Knitting Mill Creek

What's in a name? Knitting Mill Creek

One needn’t look far to find the source of Knitting Mill Creek. The short creek begins at 42nd Street and runs along the western edge of the Colonial Place neighborhood into the Lafayette River. A brief stroll to the west, standing along the west side of Colley Avenue between 44th and 45th streets, is the century-old building whose operations gave the creek its name.

The brick and masonry structure dates from 1895, when it was built for $100,000 as Lambert’s Point Knitting Mill.

At the time, the mill employed about 200 people and was one of about two dozen such mills in an area home to extensive manufacturing and industrial facilities.

A fire insurance map from the period mentions the building’s two-story main structure, which housed machines for carding, knitting, spinning, and steaming. Other structures housed the mill’s washroom, dry room, machine shop, box factory, and storehouse.

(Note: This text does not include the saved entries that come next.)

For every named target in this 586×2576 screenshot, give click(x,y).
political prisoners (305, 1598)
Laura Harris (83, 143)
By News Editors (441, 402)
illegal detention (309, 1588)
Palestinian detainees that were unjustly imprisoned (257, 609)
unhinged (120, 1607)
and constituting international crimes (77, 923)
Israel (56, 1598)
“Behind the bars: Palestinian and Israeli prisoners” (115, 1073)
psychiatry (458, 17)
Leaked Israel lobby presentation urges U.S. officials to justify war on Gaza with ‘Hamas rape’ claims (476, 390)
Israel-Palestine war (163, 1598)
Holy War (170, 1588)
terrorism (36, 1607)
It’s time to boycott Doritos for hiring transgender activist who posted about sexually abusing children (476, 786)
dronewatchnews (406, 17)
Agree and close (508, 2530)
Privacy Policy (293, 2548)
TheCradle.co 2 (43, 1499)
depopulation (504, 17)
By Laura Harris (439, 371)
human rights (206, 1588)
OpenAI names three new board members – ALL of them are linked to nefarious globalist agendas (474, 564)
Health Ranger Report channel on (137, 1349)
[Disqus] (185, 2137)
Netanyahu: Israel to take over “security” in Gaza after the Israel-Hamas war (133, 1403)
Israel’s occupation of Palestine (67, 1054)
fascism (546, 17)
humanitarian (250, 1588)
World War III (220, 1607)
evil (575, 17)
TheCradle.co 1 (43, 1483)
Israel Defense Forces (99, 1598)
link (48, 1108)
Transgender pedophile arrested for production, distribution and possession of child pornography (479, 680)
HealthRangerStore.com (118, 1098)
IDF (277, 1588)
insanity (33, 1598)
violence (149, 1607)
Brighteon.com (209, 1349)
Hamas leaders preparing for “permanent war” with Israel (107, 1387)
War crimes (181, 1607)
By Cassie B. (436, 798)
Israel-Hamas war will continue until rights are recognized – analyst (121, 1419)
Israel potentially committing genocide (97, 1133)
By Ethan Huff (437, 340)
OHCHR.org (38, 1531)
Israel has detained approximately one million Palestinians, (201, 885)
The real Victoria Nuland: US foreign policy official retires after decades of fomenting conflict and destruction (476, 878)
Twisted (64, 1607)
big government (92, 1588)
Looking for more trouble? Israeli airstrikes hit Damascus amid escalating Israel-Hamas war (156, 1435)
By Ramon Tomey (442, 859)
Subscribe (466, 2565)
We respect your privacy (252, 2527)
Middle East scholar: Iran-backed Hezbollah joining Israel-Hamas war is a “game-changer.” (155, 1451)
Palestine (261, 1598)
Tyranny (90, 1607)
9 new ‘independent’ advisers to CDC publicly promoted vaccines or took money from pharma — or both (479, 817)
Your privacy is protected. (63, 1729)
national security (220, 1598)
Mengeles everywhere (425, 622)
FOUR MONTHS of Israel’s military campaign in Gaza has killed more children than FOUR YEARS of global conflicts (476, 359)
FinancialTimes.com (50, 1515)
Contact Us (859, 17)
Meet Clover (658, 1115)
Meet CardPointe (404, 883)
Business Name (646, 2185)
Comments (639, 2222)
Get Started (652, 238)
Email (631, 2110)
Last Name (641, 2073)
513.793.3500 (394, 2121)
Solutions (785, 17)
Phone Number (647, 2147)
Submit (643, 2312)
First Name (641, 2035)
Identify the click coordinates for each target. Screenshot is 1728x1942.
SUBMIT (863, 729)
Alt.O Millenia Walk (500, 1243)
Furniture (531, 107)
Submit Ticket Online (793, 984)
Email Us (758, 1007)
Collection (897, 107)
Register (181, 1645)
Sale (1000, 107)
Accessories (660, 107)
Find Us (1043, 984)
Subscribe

The mill featured the latest technology of the time, including electric lighting, steam heat, and an automatic sprinkler system, which was fed by a 5,500-gallon water tank mounted atop a four-story tower on the building’s south side.

A now-defunct Norfolk and Western Railway spur entered the mill from the north side and was used for delivering materials and taking away finished goods.

In the 1910s, the building was used as a woodworking and a cotton processing facility. By 1920, it was a storage warehouse.

In the 1950s, the building, now owned by Old Dominion Paper Co., was expanded and updated extensively. Crews added a one-story addition on the mill’s south, north, and west sides. The window openings were resized and replaced with textured glass block, and the entire building was clad in concrete stucco, a nod to Modernist architecture.

Today, the mill has a new life as Knitting Mill Commons, with loft-style apartments home to many Old Dominion University students, among others.